|Begging for life! |
Hamid Al-Sulami | Arab News
MAKKAH: Smuggling children from neighboring Yemen into Saudi Arabia to beg for money, especially during pilgrimage season and the holy month of Ramadan, is a rising phenomenon. Nobody really knows how many children are trafficked into the country and forced into bondage as child beggars. Estimates vary from a few dozen to as many as 10,000.
Whatever the number, it is recognized to be a problem that lies in the area of child exploitation and child labor. It is a violation of UN conventions on children’s rights, and it robs countless children of not just their childhood but adulthood as well, as they are kept out of school as virtual slaves to racketeers as slimy as the worst mafia captains. These overseers and criminals can even be the heartless fathers of these children.
Child begging rackets often involve a number of kids who are tossed out into the streets to beg or sell trinkets, forced to sleep on the street until they have accumulated an amount of money that is enough to keep them from being physically abused by their masters, and hopefully get a decent meal.
These kids can be seen begging in front of mosques or near gas stations and shops.
Yusuf Ali, 8, who was seen begging near a gas station in Jeddah, told Arab News that he was smuggled into the Kingdom a few months ago with a group of adults. His parents handed him off to a man who promised that the boy would find work in Saudi Arabia and send money home. “When I arrived in the Kingdom, a man named Abu Ayyoub placed me in front of this mosque and asked me to beg for money from the worshippers when they come out of the mosque after prayers,” said the boy. “He also asked me to beg at gas stations when it is not prayer time.”
The boy said his master takes about SR75 of the SR150 he usually makes in a day. He claims to live in a house he knew only as “Al-Izba” where several other beggars are housed. “I do not know when I can go back to mom,” he said in tears.

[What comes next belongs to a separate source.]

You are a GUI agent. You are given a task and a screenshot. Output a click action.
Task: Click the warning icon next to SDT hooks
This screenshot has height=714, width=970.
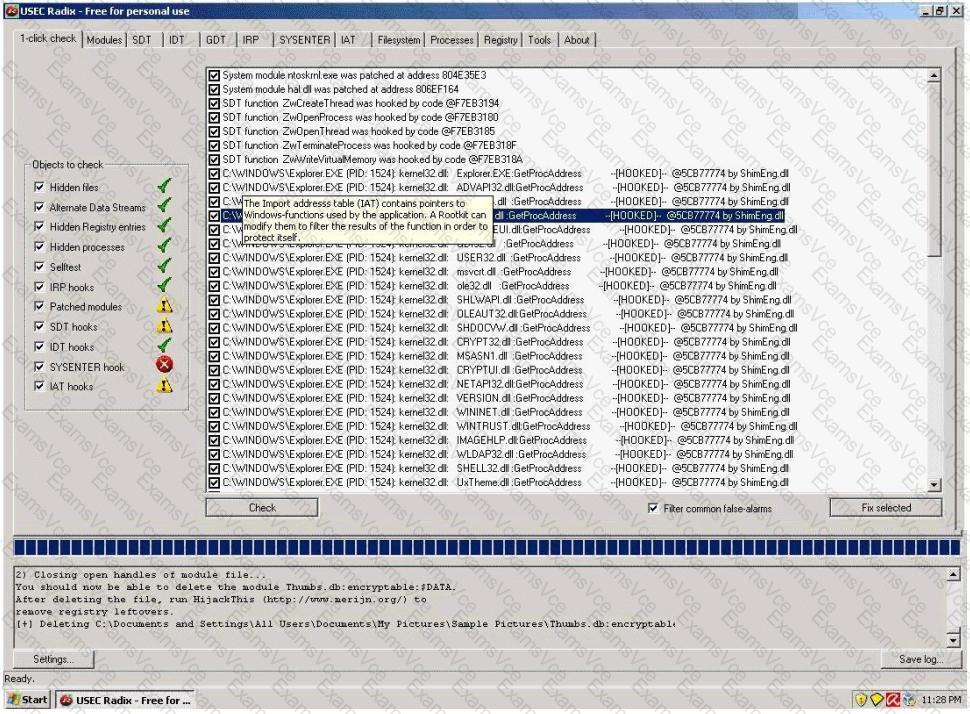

Ahmed Alami, a 10-year-old Yemeni boy begging at a rest house on the road to Makkah, said he lives alone in the nearby mountains. He says that he takes in about SR20 an hour, but half of that goes to the man to whom his father entrusted him. “My father sent me to Saudi Arabia to work with a friend of his in selling vegetables, but that man asked me to beg instead,” he said.
These stories are all too common on the streets in and around Jeddah. Most of the children are boys, but some are also girls. Mariam Salim, a girl who looked to be about 12, said she’s from a remote village in Yemen. “I have a family of seven members living in one room,” she told Arab News. “I send them whatever I make here.”
She was afraid to discuss her circumstances here. Near another gas station stood Omar Saleh, 12. At first he was apprehensive about speaking, but after a few minutes he told Arab News that he came here with his father and three brothers, walking and hitching rides from the Saudi-Yemen border.
“My father got a job and told us to beg,” said Saleh. “We’re professional beggars now.”